Four of the five persons selected to sit on the Commissioner of Inquiry (COI)  into the July 18 protestor shootings at Linden will be sworn in today at the Office of the President (OP), where the details of their work will be announced, Attorney General Anil Nandlall said last evening.

Nandlall told Stabroek News that Justice Lensley Wolfe and Senior Counsel K.D. Knight of Jamaica, Senior Counsel Dana Seetahal of Trinidad and Tobago along with former Justice of Appeal Claudette Singh will be sworn in at 10 am today. The fifth commissioner, former Chancellor of the Judiciary Cecil Kennard, who is out of the country, will be sworn in at a later date, Nandlall said.

Asked how soon after the swearing in their work will begin, Nandlall said that question would be answered at the ceremony.

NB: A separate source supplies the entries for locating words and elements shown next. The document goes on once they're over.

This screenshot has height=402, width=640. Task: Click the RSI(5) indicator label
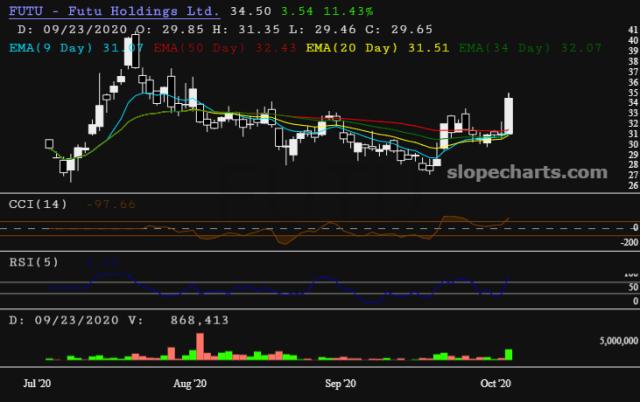pos(32,264)
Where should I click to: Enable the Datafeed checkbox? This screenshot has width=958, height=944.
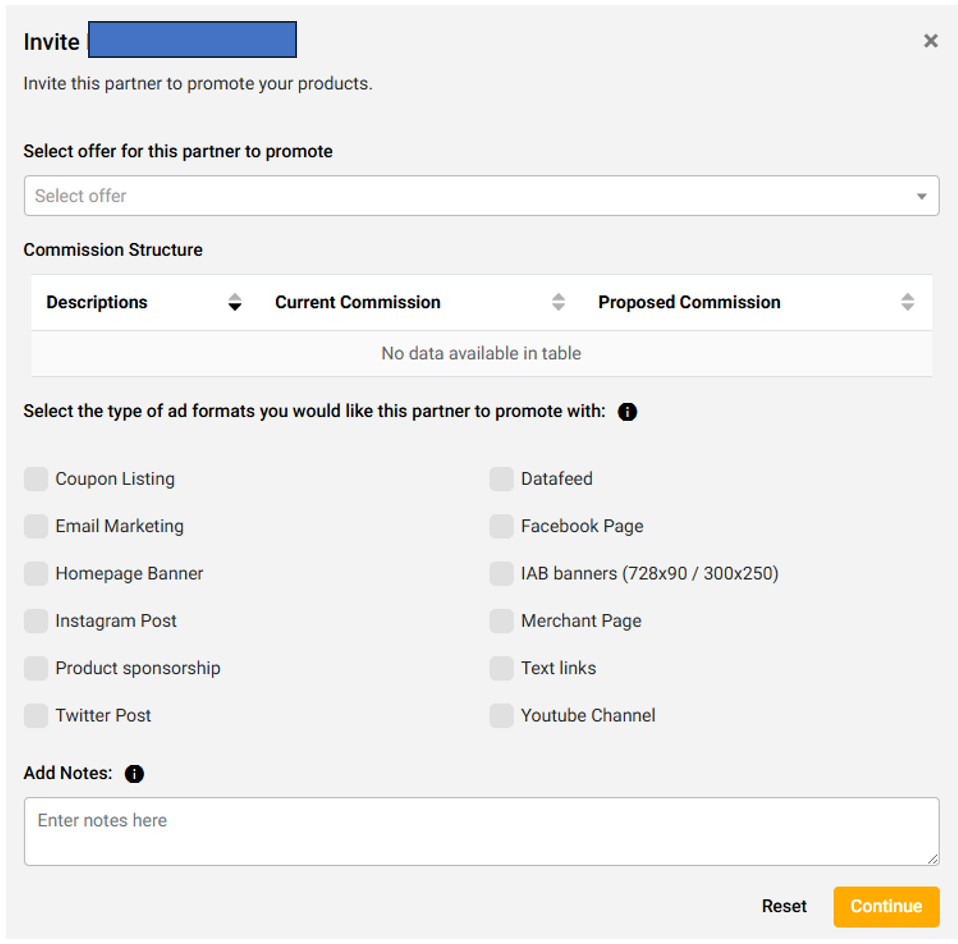pos(501,479)
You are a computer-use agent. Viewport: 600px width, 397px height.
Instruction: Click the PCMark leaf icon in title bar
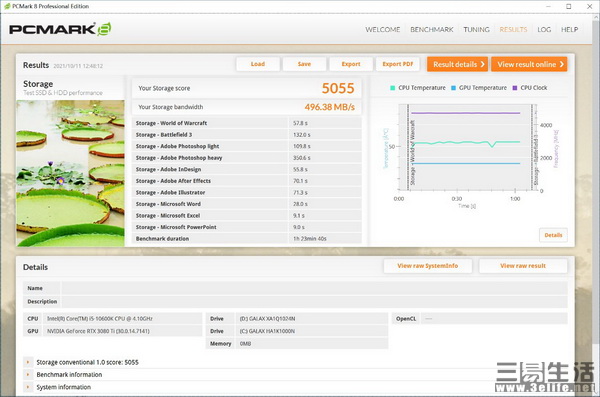click(x=7, y=6)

When contacted earlier yesterday, a senior Government official said it is “assumed they would start some work tomorrow [today].”

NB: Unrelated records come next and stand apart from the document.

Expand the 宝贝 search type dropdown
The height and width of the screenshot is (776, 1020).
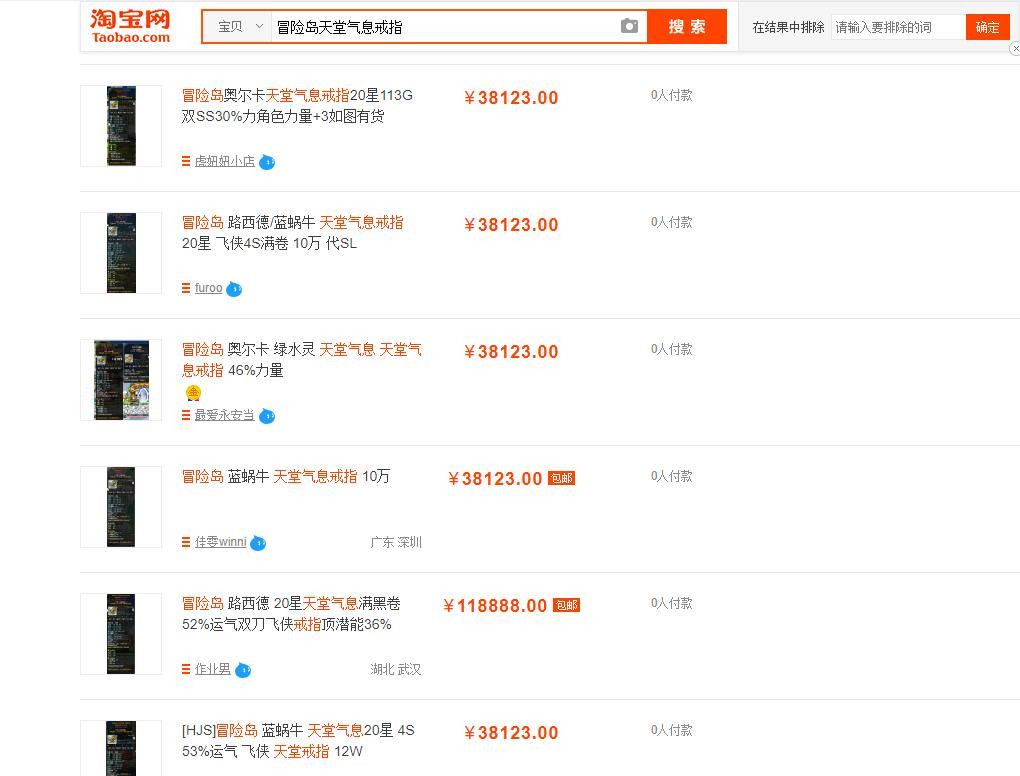[x=240, y=27]
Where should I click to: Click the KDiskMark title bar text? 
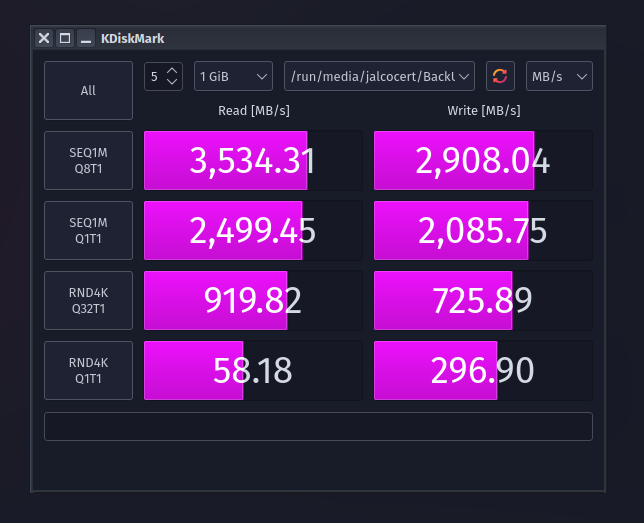pos(133,38)
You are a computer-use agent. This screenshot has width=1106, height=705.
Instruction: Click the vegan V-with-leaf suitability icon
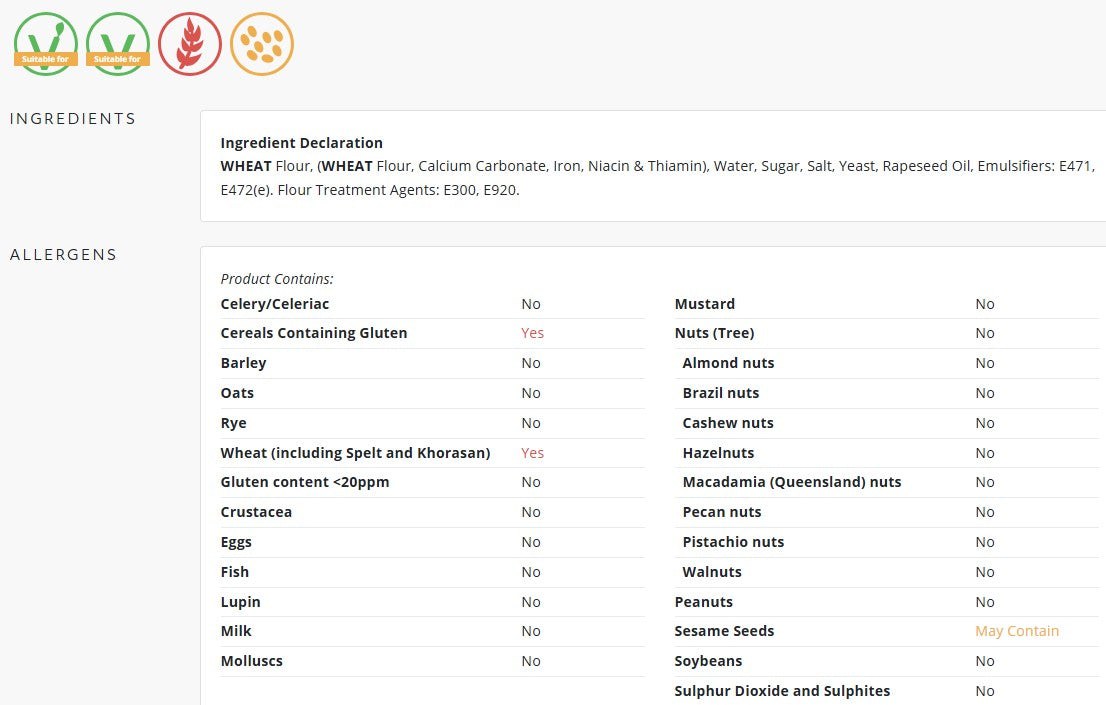click(46, 44)
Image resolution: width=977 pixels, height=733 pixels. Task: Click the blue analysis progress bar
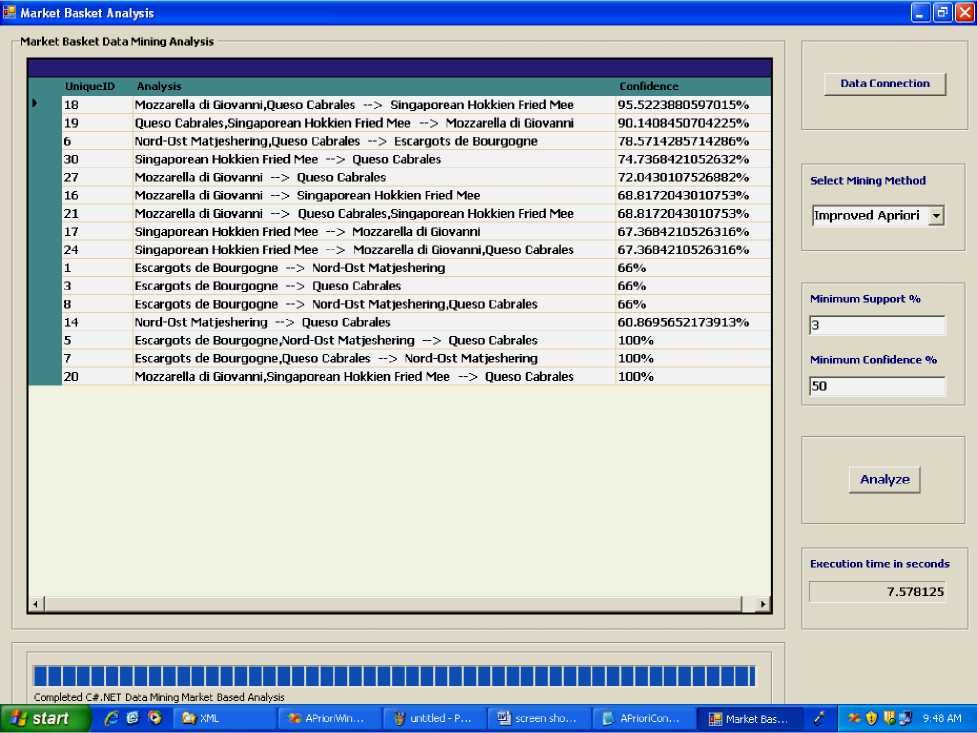tap(393, 675)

Region Ten Chairman Sharma Solomon, in a brief telephone interview with this newspaper, said that he does not know if the commissioners are expected in the country today since all arrangements for this are with OP and his office has not been informed. He said that the furthest they have gotten is the setting of the Terms of Reference of the inquiry.

Meanwhile, APNU’s Dr Rupert Roopnaraine said that even if the commissioners are sworn in today, he does not think they would commence work right away. Instead, he expected that there would be a “debriefing.” He said he would have expected that they would have had a preliminary meeting with all the major stakeholders but up to late yesterday afternoon he was not informed about their agenda.

“But this visit may be a familiarisation visit,” he said, suggesting that Head of the Presidential Secretariat Dr Roger Luncheon be contacted for details. However, calls to Dr Luncheon’s phone went unanswered.

On July 18, three men, Ron Sommerset, Allan Wilson and Shemroy Bouyea, were killed and at least 20 other persons were injured near the Wismar/Mackenzie Bridge after police opened fire on residents demonstrating against increased electricity tariffs, which took effect at the start of that month. The actions of the police, who said that ranks were provoked, have been condemned because of the failure to use non-lethal measures and there have been calls for murder charges to be laid against the officers who gave the orders to fire.

Post-mortem examinations on the trio had revealed that they were shot with live rounds as well as shotgun pellets.

The shooting resulted in the protest action intensifying. Following calls for the establishment of a COI with an international component, President Donald Ramotar had given August 2 as the deadline for the Terms of Reference to be completed.

On that day, there was a parliamentary sitting and the forum was used to announce the TOR, which was not well received by the AFC, which said that it was not a party to the agreement. Discussions on the TOR were later reopened so that the party could have an input.

The COI will be based in Georgetown; the location is yet to be released and the commissioners would be travelling to Linden as needs be. The Region had been insisting that the COI should be based in the mining town as the shootings occurred there.

The COI is expected to last between six to eight weeks and all of the commissioners are expected to remain in the jurisdiction until it is completed.